• **TASK DIRECTIONS**
Copy each line of the entries that contains the word "agent".

• **DATA RECORDS**
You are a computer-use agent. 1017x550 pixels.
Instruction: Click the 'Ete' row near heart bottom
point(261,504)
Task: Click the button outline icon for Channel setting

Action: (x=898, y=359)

--

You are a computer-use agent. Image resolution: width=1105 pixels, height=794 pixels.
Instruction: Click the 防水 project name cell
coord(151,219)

• **EXERCISE OUTPUT**
You are a computer-use agent. 1017x550 pixels.
You are a computer-use agent. Image resolution: width=1105 pixels, height=794 pixels.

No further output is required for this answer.